For the records below, count the lines containing the word "agent" and reply with the number alone.

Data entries
--- START ---

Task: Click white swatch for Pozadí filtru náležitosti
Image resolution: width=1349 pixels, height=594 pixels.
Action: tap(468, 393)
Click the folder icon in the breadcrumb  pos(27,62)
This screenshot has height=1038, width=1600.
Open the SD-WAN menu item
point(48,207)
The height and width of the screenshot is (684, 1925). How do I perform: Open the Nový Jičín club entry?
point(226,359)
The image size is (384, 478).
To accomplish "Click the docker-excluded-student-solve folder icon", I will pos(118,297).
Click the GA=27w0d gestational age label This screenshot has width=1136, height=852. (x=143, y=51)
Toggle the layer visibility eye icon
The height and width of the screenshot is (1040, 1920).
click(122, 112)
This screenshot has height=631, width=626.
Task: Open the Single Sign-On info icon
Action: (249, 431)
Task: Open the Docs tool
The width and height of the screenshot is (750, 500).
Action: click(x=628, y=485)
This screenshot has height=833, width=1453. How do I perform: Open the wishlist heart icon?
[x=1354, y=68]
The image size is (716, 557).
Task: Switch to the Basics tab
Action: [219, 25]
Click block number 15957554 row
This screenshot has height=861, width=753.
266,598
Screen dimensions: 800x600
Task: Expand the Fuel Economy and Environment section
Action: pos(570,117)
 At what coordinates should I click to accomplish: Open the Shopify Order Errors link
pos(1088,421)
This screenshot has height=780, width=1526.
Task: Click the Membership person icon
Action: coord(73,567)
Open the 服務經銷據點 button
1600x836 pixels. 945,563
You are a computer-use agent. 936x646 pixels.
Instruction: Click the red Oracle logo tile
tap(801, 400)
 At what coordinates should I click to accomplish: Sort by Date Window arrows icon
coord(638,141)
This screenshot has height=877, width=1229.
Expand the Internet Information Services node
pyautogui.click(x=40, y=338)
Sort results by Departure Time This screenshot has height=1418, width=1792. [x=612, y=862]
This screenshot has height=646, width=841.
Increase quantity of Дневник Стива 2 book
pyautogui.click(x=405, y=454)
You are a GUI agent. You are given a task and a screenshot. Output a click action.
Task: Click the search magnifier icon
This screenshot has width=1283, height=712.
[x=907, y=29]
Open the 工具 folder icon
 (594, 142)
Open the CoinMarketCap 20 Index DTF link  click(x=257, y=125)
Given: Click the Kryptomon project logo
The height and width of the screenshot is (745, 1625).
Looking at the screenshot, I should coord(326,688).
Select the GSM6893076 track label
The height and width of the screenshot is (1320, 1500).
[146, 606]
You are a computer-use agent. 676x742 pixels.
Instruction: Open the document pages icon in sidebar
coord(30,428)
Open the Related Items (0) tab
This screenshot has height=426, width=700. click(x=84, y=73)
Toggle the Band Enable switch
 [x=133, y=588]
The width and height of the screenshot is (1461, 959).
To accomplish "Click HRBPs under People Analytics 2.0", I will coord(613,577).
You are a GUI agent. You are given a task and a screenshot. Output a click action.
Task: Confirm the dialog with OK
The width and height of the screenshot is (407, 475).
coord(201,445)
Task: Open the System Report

--- END ---

(SOLUTION FOR THIS EXERCISE):
4